WHAT IS NEEDED ▸ Look through the entries below for the line with "SV (46, 263)" and the line with "Library (600, 69)", then give again exactly those two lines and all lines between them, minus the pictures.

══ DATA ══

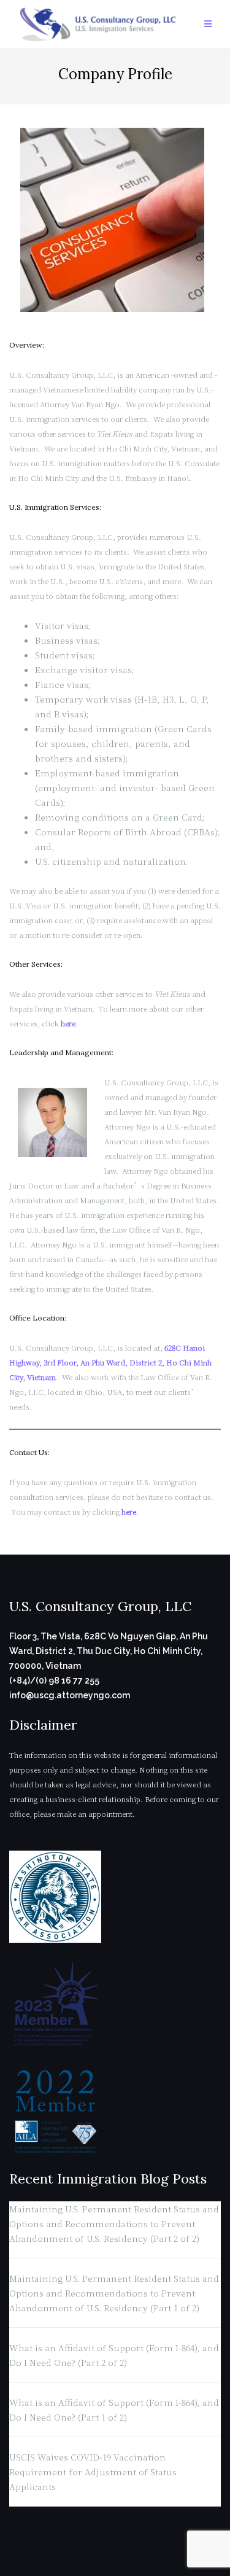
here (68, 1023)
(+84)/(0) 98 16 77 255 (54, 1680)
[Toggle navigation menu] (207, 24)
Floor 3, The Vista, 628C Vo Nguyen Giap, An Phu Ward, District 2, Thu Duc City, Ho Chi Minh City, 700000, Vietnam (108, 1651)
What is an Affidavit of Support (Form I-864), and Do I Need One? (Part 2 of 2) (114, 2354)
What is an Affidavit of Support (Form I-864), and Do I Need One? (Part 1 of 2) (114, 2409)
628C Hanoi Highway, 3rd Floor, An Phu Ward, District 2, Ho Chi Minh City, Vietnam (110, 1362)
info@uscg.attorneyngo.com (69, 1695)
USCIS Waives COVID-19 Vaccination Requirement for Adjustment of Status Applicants (93, 2471)
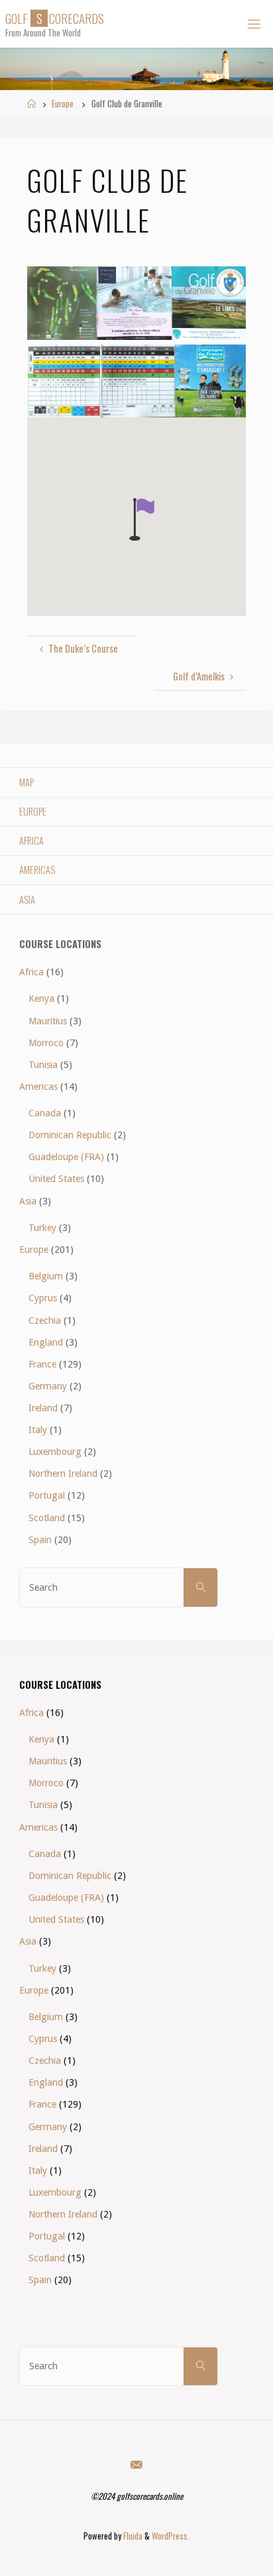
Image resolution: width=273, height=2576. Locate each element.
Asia (27, 899)
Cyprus (42, 1298)
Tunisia (43, 1064)
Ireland (43, 1408)
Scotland (46, 1518)
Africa (31, 840)
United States (56, 1178)
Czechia (44, 1320)
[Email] (136, 2464)
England (45, 1342)
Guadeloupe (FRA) (66, 1157)
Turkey (42, 1227)
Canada (44, 1113)
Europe (63, 103)
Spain (40, 1539)
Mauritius (47, 1021)
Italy (37, 1429)
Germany (47, 1386)
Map (26, 782)
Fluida (131, 2536)
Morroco (46, 1043)
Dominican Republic (69, 1135)
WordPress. (171, 2536)
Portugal (46, 1495)
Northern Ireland (62, 1473)
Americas (37, 870)
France (42, 1364)
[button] (141, 519)
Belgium (45, 1276)
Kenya (41, 998)
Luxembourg (55, 1451)
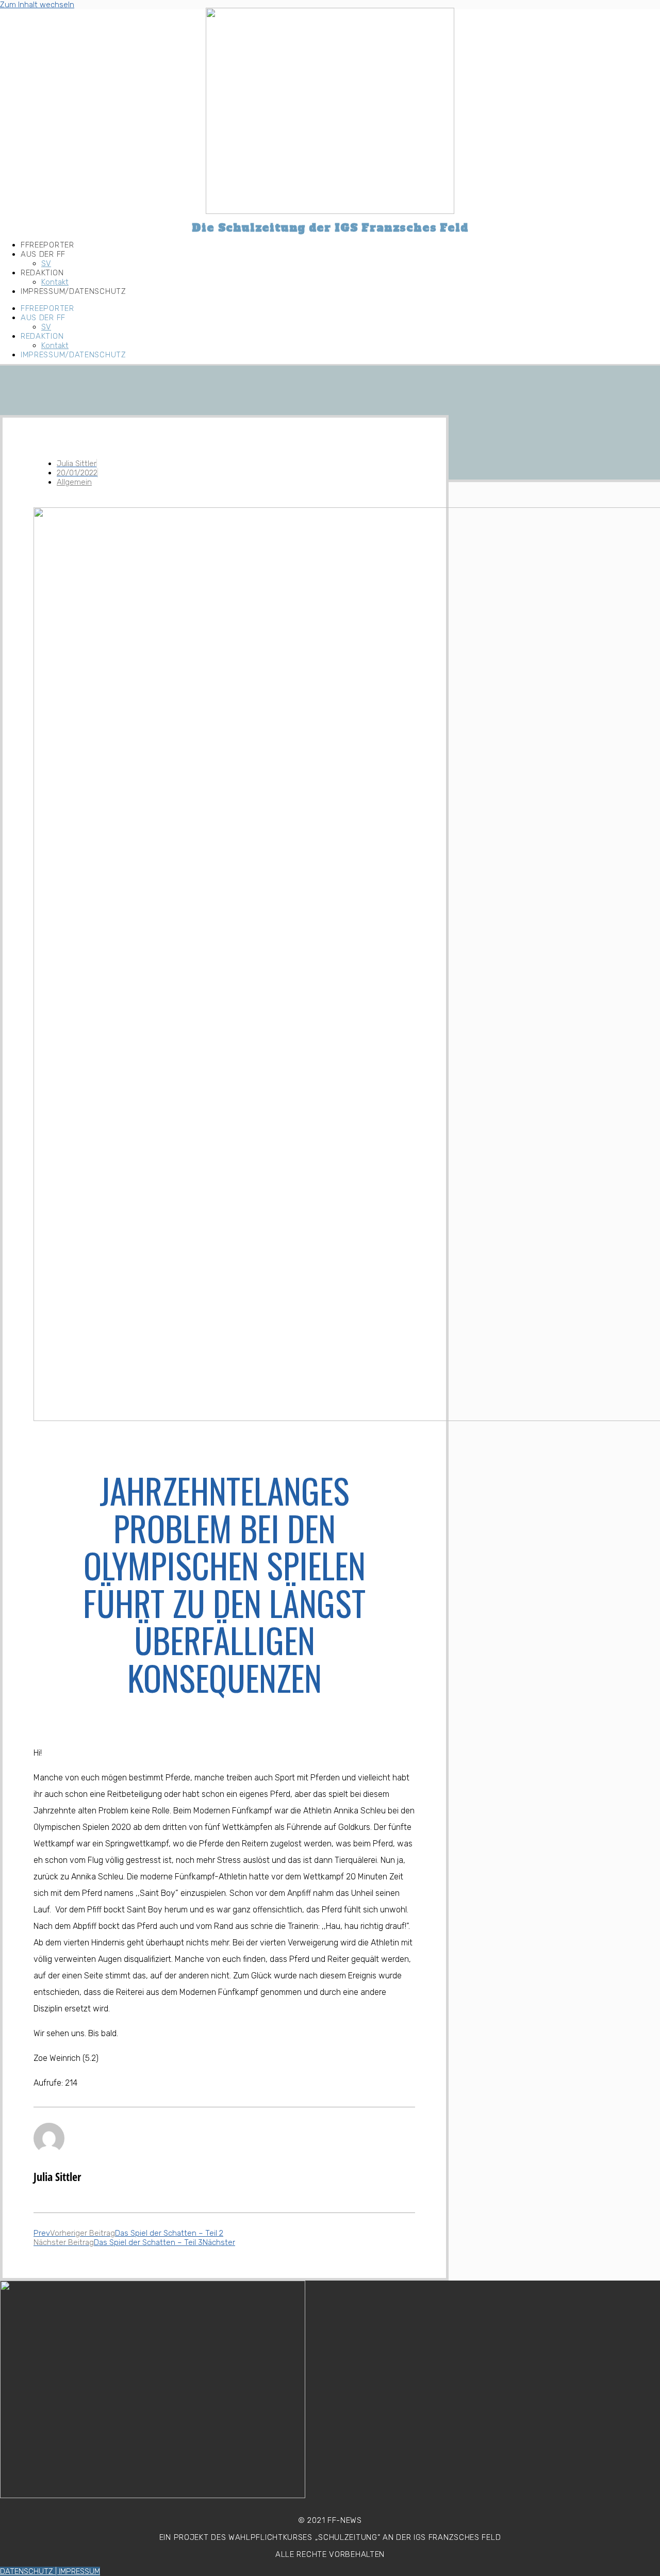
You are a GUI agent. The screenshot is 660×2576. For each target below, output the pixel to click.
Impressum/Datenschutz (73, 291)
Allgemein (74, 482)
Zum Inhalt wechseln (37, 4)
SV (46, 263)
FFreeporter (47, 245)
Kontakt (55, 282)
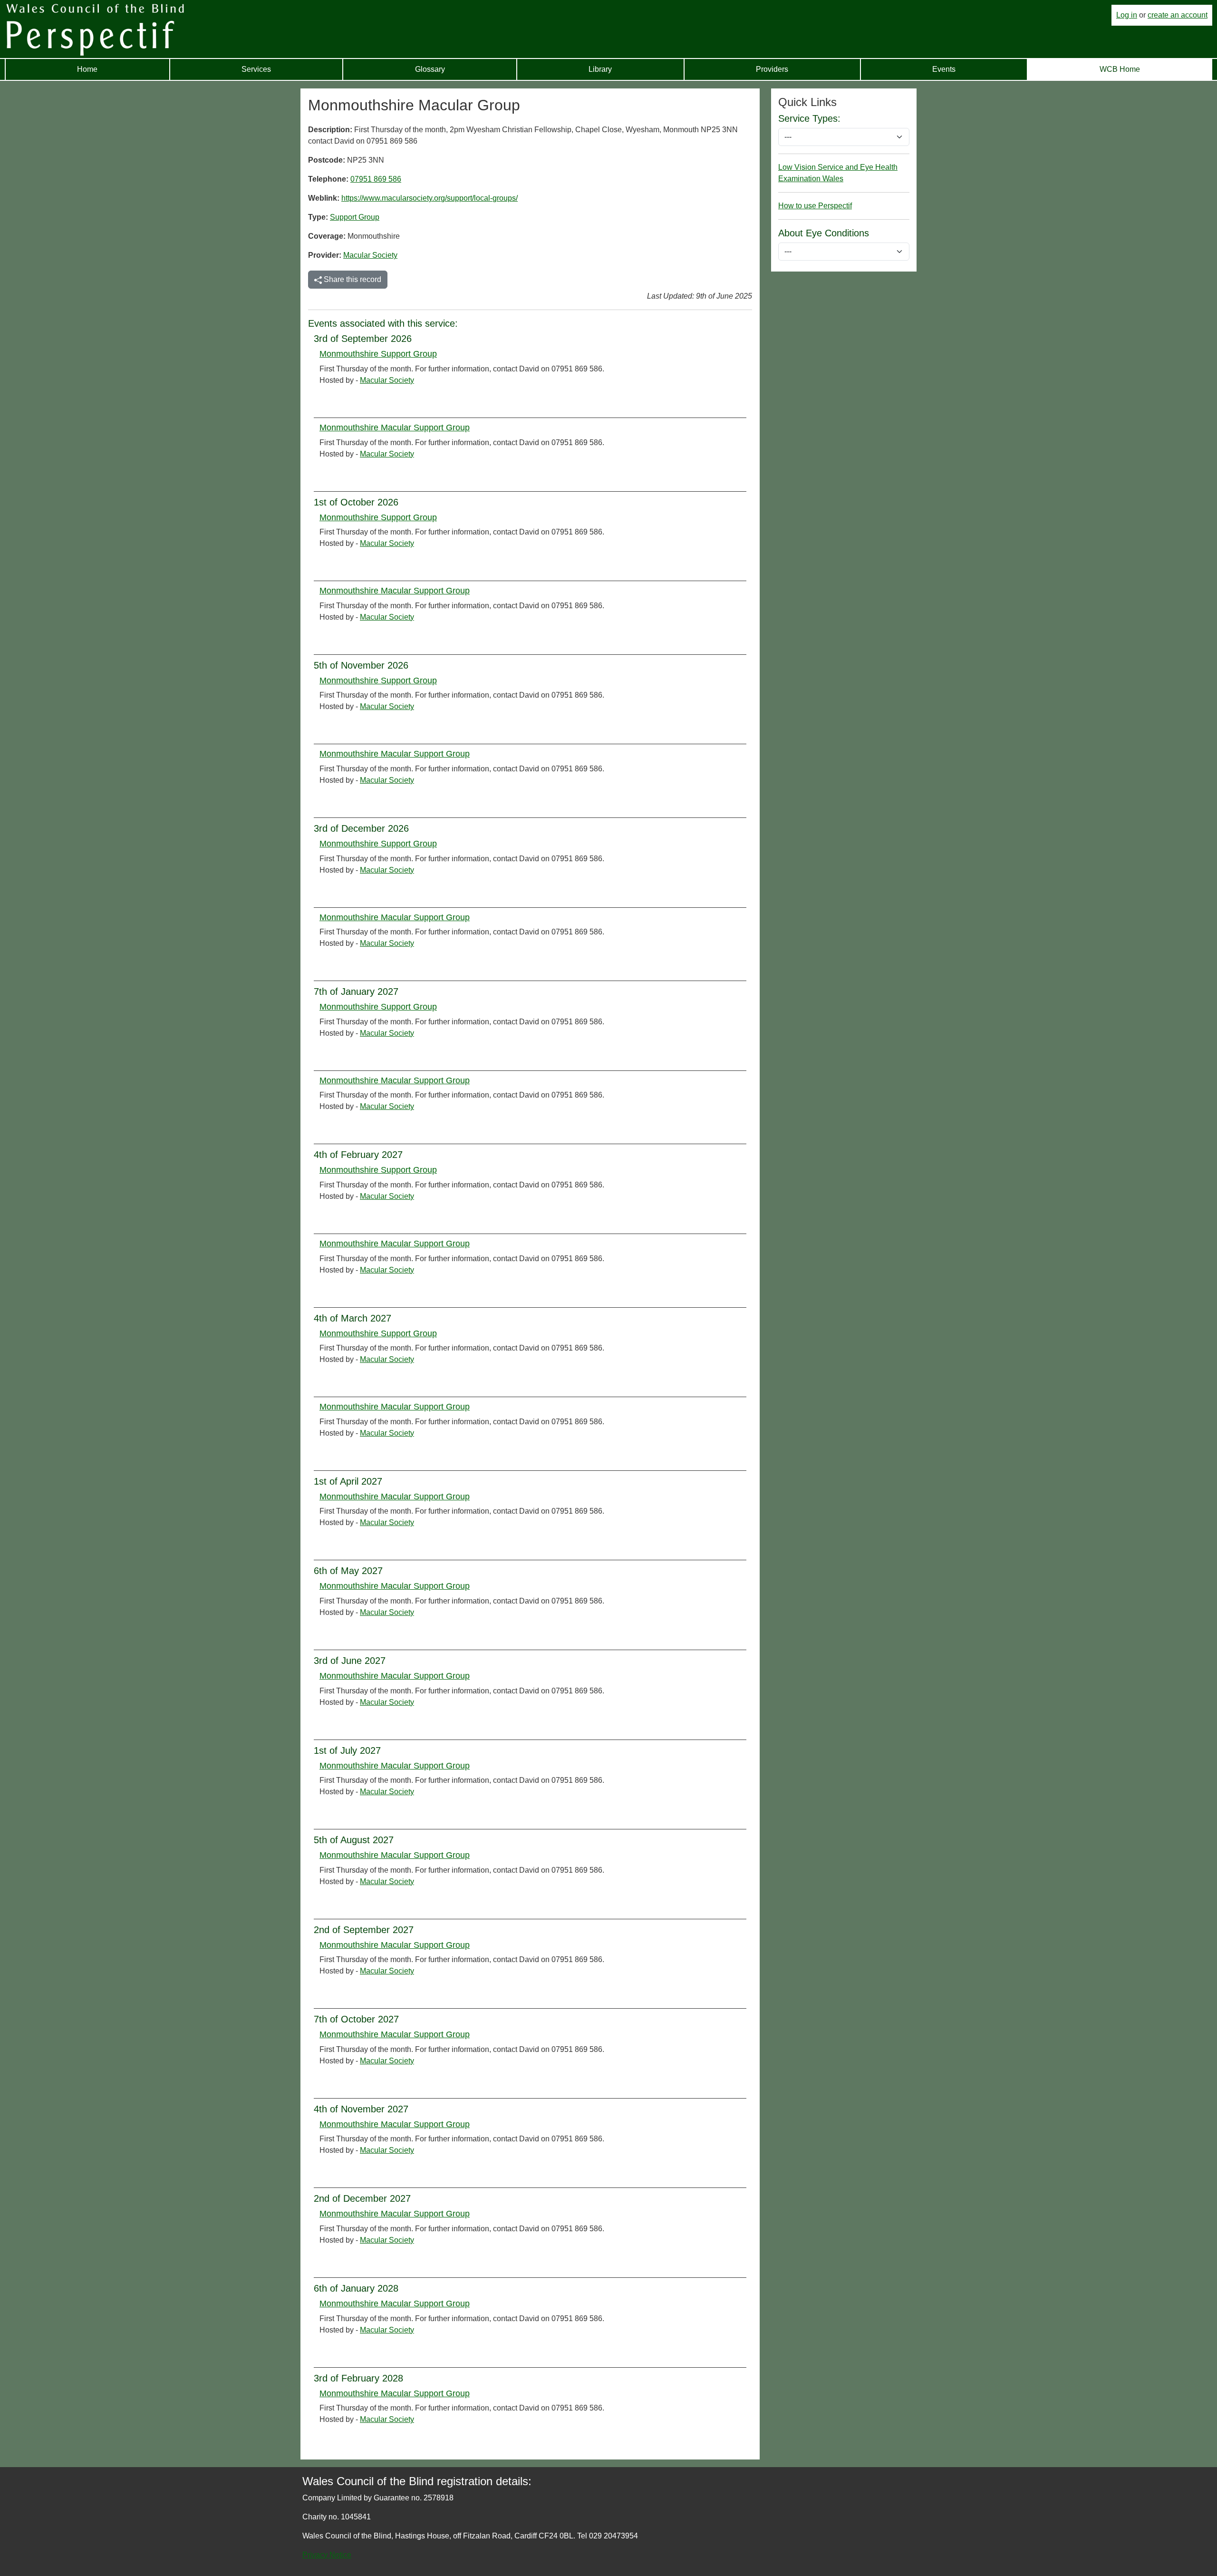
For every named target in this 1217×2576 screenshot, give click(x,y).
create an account (1177, 15)
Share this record (351, 279)
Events (944, 69)
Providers (772, 69)
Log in (1126, 15)
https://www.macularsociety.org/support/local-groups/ (429, 198)
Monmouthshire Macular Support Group (394, 427)
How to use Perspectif (815, 206)
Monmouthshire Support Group (378, 354)
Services (256, 69)
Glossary (430, 69)
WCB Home (1120, 69)
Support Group (354, 217)
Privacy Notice (326, 2555)
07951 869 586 (375, 179)
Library (600, 69)
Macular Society (370, 255)
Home (87, 69)
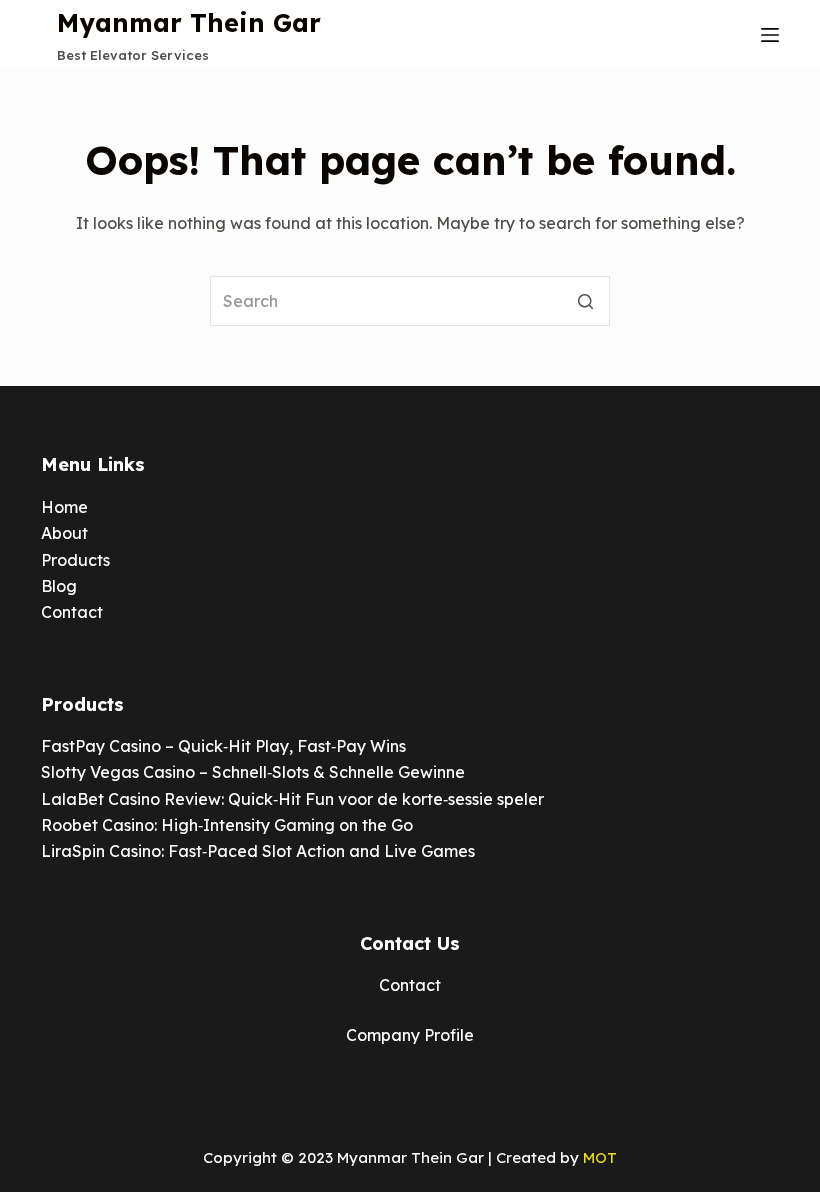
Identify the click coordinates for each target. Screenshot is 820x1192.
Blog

═══

ANSWER TO THIS PROBLEM ▸
SV (46, 263)
FFreeporter (47, 245)
Kontakt (55, 282)
For every named target in this 1217×2576 screenshot, give click(x,y).
create an account (1177, 15)
Share this record (351, 279)
Events (944, 69)
Providers (772, 69)
Log in (1126, 15)
https://www.macularsociety.org/support/local-groups/ (429, 198)
Monmouthshire Macular Support Group (394, 427)
How to use Perspectif (815, 206)
Monmouthshire Support Group (378, 354)
Services (256, 69)
Glossary (430, 69)
WCB Home (1120, 69)
Support Group (354, 217)
Privacy Notice (326, 2555)
07951 869 586 (375, 179)
Library (600, 69)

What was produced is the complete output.